▶ _Objective_: Please copy out each line of the records that contains the string "screenshot", treating upper and lower case as different.

▶ _Supplied data_:
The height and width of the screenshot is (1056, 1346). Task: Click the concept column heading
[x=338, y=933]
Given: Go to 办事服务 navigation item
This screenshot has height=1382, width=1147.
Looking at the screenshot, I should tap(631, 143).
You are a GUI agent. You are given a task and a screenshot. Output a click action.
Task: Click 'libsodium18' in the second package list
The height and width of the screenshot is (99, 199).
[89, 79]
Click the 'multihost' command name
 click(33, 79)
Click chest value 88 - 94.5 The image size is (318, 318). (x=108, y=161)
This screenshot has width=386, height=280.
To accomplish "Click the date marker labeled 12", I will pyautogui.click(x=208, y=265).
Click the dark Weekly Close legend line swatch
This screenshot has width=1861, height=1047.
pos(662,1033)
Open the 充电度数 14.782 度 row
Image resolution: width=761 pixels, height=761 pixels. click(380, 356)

▶ _Problem solution_:
The height and width of the screenshot is (1056, 1346). Task: Click the concept column heading
This screenshot has height=1382, width=1147.
Looking at the screenshot, I should tap(631, 143).
You are a GUI agent. You are given a task and a screenshot. Output a click action.
The height and width of the screenshot is (99, 199).
This screenshot has width=386, height=280.
This screenshot has width=1861, height=1047.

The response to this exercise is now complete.